Supplied records Block Start
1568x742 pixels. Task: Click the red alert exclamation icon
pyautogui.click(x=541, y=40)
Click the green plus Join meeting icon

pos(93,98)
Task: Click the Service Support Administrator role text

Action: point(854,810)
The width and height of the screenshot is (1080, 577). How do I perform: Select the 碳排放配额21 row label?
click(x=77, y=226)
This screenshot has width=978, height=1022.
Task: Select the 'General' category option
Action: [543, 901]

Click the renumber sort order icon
Supplied records Block End
Exercise objective –
Print the records above in full, exactly.

Exercise solution –
1568x742 pixels. Task: Click the red alert exclamation icon
pyautogui.click(x=541, y=40)
Click the green plus Join meeting icon

pos(93,98)
Task: Click the Service Support Administrator role text

Action: point(854,810)
The width and height of the screenshot is (1080, 577). How do I perform: Select the 碳排放配额21 row label?
click(x=77, y=226)
This screenshot has width=978, height=1022.
Task: Select the 'General' category option
Action: [543, 901]

Click the renumber sort order icon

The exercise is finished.